Per questo motivo non riuscivo ad uscirne, e per anni ho vissuto la mia vita come fossi la protagonista di un film dell’orrore.
Avevo, però, quell’ àncora gettata tenacemente dal mio Sé Superiore, che mi teneva salda seppur mi trovassi nelle acque profonde della mia disperazione.
Quell’ancora si chiama
Fede
e aggancia la
Speranza
che aggancia
l’Amore.
Le tre Virtù più alte.
Le catene possono essere una prigione, ma le catene di un’àncora proteggono la nave e non le permettono di andare a sbattere sugli scogli, né di perdersi in mare aperto quando la tempesta imperversa e non è possibile rientrare nel porto sicuro.
Ma come potevo risalire, ritornare a vedere la luce del sole, le stelle e la luna nel cielo, respirare ancora l’aria a pieni polmoni, sentire il vento sul mio viso, sprofondata com’ero in quel mare denso e scuro?
C’è voluto tempo, coraggio, dedizione, preghiera, ma più di tutto c’è voluto Amore.

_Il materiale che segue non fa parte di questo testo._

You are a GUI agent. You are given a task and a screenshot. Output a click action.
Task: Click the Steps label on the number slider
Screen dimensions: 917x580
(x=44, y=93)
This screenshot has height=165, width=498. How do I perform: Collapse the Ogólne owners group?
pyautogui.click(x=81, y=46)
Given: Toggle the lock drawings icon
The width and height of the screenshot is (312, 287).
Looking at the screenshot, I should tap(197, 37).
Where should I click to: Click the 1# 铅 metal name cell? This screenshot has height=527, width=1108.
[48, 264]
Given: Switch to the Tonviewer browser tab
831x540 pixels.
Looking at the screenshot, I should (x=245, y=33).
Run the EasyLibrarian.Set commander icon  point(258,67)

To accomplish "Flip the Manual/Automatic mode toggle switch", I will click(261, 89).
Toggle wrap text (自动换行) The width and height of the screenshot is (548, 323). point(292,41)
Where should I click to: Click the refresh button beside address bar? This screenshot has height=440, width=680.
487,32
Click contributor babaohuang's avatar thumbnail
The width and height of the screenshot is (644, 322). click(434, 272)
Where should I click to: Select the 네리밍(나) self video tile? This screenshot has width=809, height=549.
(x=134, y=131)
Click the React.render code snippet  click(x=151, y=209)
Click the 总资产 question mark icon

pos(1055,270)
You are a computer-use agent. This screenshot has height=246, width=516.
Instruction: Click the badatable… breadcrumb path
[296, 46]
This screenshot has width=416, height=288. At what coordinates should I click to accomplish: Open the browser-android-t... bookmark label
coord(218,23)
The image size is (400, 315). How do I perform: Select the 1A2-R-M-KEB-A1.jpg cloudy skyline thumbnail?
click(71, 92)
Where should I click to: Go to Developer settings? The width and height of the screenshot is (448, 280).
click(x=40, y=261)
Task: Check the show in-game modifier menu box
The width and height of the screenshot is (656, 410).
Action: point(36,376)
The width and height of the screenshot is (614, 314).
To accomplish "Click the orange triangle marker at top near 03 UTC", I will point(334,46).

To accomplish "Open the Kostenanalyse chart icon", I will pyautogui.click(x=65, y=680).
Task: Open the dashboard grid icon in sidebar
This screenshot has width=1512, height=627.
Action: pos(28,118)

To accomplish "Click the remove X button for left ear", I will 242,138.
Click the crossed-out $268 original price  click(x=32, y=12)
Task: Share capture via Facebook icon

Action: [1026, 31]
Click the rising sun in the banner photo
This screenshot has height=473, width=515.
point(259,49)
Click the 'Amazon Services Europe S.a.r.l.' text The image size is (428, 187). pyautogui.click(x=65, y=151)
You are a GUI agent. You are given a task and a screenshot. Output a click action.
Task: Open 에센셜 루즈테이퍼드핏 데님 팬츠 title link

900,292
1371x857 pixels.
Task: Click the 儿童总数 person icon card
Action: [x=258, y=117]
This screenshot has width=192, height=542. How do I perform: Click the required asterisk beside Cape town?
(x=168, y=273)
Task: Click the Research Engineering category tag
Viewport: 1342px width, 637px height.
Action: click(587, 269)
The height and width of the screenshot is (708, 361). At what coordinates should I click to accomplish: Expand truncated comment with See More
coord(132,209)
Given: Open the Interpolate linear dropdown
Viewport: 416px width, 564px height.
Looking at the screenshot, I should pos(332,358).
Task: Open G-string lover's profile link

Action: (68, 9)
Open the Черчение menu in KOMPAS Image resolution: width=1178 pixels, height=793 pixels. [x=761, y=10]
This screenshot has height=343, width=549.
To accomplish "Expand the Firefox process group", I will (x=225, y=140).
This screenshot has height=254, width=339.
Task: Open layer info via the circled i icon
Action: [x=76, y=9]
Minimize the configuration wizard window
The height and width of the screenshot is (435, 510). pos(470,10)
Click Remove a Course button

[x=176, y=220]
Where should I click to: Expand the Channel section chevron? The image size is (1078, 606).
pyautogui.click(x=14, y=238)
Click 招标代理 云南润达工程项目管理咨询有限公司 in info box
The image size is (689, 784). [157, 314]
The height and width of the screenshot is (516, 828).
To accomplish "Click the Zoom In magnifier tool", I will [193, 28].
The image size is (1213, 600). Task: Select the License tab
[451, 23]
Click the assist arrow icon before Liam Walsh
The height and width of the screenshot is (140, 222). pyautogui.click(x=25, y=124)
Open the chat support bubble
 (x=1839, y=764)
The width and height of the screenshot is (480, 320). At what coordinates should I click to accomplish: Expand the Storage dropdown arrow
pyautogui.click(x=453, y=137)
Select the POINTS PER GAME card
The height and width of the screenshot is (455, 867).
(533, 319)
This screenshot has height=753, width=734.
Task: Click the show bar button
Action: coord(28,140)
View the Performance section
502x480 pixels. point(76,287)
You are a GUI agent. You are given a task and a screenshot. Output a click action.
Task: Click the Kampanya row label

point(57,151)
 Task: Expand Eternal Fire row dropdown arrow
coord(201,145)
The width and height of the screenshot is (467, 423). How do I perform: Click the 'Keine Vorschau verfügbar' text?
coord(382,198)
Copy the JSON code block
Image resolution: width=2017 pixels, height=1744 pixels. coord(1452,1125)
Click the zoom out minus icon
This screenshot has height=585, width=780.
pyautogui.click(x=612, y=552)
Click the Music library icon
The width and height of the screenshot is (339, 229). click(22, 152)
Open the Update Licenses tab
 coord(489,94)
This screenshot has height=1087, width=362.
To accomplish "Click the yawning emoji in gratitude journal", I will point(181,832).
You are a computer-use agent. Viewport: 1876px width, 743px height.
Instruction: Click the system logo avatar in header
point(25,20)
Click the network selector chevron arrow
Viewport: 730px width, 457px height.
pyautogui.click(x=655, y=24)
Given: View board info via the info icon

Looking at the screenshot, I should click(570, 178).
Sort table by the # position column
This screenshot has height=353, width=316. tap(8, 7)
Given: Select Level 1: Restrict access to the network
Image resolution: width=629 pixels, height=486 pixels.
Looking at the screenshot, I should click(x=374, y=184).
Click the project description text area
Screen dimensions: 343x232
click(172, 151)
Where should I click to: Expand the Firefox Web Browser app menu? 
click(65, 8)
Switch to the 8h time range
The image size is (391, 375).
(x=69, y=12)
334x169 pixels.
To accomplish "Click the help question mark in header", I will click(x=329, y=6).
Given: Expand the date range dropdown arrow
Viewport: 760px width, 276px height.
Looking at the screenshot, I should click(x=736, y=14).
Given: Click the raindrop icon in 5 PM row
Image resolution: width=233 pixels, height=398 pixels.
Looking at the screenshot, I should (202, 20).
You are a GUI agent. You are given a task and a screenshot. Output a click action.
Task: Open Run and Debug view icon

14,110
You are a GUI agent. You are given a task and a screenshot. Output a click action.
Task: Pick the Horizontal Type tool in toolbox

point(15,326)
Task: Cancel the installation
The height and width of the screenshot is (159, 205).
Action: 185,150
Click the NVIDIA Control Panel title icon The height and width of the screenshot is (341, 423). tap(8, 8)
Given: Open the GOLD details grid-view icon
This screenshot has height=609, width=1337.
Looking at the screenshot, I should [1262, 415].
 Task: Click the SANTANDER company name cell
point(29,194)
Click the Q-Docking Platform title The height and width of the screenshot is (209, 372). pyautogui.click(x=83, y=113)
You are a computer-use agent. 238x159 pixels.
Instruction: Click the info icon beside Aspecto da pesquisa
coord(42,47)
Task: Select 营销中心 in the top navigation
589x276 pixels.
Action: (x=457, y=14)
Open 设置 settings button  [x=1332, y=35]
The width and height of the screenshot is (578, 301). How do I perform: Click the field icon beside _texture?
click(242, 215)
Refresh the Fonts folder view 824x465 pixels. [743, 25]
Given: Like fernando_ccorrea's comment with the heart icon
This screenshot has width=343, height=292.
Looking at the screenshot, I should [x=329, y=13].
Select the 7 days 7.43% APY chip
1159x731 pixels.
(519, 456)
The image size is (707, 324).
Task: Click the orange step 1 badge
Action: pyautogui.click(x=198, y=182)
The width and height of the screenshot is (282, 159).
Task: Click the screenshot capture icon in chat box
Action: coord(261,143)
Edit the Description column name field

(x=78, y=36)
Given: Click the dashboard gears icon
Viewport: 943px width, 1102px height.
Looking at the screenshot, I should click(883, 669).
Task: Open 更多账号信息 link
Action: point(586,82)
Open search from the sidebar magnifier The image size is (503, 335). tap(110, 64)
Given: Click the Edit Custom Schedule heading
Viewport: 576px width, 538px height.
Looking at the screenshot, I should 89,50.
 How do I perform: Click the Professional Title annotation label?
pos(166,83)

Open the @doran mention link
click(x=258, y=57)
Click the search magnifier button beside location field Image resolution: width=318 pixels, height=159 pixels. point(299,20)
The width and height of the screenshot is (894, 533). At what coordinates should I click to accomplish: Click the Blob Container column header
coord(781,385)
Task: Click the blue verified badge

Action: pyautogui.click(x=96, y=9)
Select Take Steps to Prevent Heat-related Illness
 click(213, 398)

Ogni volta che riuscivo per un attimo a sentire quella forza che solo l’amore puro può dare, la catena della mia àncora mi sollevava.
Forza, prudenza, giustizia e temperanza (le prime 4 virtù) ben dosate creano la miscela giusta, il carburante che permette alla Fede, alla Speranza e all’Amore di riportarti alla Luce.
E’ stato un lavoro poderoso, ma sono un’anima fortunata perché ho incontrato sul mio cammino, man mano procedevo, Maestri e Maestre che mi hanno trasmesso le loro conoscenza e le tecniche appropriate affinché io potessi lavorare sulla mia Anima e riconnettermi con il grande progetto che Lei stessa ha su di me, ovvero la mia “missione” su questa terra.
Tutti noi siamo anime in missione, che lo vogliamo o meno, quello che fa la differenza è la CONOSCENZA della sua esistenza e la CONSAPEVOLEZZA del lavoro che ci viene chiesto di affrontare.
Più una persona conosce se stessa ed è consapevole, più è in grado di scegliere la strada più adeguata da percorrere.
Conoscere il bene e conoscere altrettanto bene il male, con tutte le implicazioni di causa ed effetto, permette di trascendere la dualità.
Andare oltre il bene ed il male significa uscire dalla sfera del Giudizio e permettersi di osservare lo svolgersi degli eventi da una prospettiva diversa, esterna all’ologramma terreno, sposando totalmente la prospettiva Cristica, e preparando il nostro corpo fisico (vascello terrestre) al famoso Salto Quantico che ci è stato prospettato per il 2012.